== Directions for this task ==
Reproduce exactly the lines below from the one containing "Task: Refresh the" through the one containing "Given: Open Pops Van Zant's organizer profile", including both, and nothing else.
■ ■ ■ ■
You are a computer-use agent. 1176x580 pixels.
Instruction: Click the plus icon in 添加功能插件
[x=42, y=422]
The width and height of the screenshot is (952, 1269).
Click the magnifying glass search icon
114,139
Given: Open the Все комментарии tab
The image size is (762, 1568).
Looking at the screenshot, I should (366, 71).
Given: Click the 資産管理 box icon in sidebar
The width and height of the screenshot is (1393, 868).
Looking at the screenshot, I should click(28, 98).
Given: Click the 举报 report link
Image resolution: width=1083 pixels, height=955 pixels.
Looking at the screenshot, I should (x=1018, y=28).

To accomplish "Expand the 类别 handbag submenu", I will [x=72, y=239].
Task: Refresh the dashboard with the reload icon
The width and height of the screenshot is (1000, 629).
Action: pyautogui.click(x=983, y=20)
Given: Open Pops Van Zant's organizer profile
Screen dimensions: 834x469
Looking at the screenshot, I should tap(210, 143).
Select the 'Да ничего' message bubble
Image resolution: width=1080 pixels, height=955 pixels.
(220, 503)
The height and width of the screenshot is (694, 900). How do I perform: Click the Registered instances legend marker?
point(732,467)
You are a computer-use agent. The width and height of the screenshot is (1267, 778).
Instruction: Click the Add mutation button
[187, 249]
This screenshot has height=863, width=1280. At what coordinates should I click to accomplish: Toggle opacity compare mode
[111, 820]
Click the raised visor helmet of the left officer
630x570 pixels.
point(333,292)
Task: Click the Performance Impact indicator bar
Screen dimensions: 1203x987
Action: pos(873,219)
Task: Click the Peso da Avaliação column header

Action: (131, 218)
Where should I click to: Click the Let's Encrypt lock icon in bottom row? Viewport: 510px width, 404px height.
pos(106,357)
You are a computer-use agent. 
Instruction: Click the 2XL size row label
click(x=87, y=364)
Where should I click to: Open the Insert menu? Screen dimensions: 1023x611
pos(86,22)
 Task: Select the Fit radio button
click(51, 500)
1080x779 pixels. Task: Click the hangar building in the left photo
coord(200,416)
■ ■ ■ ■
== Written reply ==
Task: Refresh the dashboard with the reload icon
The width and height of the screenshot is (1000, 629).
Action: pyautogui.click(x=983, y=20)
Given: Open Pops Van Zant's organizer profile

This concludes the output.